Extract all lines from the data beneath that include the word "label".

**Stored data**:

§ §

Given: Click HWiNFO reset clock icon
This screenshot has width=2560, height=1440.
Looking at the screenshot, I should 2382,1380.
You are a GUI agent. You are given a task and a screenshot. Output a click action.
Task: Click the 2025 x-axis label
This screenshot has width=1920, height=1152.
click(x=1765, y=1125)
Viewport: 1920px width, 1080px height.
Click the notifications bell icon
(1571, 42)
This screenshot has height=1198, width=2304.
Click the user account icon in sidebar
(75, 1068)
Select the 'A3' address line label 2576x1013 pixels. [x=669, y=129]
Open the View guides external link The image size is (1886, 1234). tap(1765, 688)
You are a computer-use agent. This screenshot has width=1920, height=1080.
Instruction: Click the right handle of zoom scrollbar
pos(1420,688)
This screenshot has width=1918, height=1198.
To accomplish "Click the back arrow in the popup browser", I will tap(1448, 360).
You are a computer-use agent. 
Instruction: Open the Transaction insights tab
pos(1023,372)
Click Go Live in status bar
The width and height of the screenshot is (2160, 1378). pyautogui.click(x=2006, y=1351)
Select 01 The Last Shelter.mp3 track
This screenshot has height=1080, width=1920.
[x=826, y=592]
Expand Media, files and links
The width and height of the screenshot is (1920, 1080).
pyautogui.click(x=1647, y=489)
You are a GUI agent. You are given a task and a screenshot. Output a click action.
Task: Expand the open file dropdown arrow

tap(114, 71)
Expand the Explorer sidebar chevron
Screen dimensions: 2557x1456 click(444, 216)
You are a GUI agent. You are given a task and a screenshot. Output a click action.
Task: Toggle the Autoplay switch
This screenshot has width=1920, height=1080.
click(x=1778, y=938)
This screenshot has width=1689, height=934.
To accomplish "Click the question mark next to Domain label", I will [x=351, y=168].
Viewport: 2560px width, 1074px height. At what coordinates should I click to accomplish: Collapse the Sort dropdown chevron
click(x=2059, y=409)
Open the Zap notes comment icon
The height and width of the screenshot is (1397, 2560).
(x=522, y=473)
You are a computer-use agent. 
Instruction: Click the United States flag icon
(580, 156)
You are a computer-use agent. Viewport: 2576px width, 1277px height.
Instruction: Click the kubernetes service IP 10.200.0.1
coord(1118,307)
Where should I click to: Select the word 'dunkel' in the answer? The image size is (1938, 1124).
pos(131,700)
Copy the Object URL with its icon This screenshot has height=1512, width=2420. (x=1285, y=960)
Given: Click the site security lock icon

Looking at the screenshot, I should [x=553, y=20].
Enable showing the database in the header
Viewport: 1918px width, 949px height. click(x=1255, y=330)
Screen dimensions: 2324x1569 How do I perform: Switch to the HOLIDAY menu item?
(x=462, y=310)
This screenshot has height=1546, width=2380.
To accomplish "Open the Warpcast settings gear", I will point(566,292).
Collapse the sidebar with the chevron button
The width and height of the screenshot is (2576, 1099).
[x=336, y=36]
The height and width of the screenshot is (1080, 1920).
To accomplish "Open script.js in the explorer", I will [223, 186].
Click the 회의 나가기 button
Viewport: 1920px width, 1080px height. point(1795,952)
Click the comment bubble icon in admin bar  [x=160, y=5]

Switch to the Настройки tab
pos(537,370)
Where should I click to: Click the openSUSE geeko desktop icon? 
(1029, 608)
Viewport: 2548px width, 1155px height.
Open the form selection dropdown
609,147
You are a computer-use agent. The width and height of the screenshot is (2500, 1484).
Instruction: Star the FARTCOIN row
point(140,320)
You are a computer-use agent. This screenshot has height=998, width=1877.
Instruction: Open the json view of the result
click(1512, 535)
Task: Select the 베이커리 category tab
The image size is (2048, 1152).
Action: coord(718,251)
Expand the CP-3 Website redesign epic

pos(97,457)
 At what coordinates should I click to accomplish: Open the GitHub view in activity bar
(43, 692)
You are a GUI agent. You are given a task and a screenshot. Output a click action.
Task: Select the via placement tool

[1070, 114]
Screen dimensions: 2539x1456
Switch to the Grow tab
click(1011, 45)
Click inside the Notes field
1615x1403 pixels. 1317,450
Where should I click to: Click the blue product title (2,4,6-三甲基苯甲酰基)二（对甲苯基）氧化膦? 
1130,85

§ §

**Answer box**:
Task: Click the 2025 x-axis label
Select the 'A3' address line label 2576x1013 pixels. [x=669, y=129]
To accomplish "Click the question mark next to Domain label", I will [x=351, y=168].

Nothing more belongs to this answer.